___ THE RECORDS ___
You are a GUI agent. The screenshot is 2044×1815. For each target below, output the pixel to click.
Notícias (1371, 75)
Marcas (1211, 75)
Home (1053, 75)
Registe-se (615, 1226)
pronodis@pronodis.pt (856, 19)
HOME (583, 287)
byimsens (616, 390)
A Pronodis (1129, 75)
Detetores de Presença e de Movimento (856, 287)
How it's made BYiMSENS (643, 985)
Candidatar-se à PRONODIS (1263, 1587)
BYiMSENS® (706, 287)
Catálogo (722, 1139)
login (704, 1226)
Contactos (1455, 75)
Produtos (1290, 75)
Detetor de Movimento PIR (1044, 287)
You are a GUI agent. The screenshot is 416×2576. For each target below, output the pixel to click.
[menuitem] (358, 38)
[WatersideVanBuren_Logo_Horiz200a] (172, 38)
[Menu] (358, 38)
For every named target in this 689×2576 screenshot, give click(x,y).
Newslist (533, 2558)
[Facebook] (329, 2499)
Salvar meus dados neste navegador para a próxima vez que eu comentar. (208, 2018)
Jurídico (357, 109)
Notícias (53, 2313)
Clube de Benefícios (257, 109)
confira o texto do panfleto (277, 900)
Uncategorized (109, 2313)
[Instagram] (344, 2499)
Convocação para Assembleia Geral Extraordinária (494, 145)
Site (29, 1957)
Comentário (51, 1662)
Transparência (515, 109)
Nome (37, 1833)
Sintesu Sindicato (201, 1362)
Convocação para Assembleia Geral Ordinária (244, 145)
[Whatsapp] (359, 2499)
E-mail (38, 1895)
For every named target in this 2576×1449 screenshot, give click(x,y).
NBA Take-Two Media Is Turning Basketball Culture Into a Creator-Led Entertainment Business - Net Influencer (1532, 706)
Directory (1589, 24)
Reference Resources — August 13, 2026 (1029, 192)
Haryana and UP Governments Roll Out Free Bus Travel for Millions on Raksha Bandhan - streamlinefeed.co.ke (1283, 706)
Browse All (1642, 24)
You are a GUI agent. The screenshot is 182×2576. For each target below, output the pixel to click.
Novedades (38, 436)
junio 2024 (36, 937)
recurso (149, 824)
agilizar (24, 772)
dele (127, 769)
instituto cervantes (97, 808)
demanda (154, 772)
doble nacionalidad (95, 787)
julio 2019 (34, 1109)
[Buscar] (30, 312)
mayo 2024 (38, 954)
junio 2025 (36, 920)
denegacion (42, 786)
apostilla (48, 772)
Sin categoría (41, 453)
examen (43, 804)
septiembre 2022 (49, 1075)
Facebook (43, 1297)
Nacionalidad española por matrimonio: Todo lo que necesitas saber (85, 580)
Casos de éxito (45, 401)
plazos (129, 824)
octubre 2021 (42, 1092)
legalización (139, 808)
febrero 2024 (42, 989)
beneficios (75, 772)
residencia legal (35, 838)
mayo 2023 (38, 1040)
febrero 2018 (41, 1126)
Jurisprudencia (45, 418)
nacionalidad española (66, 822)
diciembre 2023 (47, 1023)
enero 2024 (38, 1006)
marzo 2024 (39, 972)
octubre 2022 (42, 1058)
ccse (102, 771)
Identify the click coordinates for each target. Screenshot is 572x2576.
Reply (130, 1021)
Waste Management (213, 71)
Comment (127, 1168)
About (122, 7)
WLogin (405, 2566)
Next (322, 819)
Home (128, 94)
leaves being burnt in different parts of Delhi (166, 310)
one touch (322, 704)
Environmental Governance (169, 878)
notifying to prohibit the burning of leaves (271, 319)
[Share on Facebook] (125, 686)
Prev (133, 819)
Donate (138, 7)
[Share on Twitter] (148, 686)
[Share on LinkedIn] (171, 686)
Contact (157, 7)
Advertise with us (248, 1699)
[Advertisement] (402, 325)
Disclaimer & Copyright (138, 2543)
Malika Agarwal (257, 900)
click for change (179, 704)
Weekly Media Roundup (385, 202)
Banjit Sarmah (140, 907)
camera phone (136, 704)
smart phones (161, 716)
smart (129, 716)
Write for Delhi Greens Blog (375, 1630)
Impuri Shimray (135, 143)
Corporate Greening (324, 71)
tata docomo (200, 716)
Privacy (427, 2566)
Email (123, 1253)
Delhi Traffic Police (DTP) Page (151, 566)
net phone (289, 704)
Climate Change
___
WHAT IS REQUIRED
Copy out, exactly and alone, the lines of the entries above between the ones holding "diciembre 2023 (47, 1023)" and "WLogin (405, 2566)", inclusive.

RESPONSE TO THE TASK
diciembre 2023 (47, 1023)
enero 2024 (38, 1006)
marzo 2024 (39, 972)
octubre 2022 (42, 1058)
ccse (102, 771)
Identify the click coordinates for each target. Screenshot is 572x2576.
Reply (130, 1021)
Waste Management (213, 71)
Comment (127, 1168)
About (122, 7)
WLogin (405, 2566)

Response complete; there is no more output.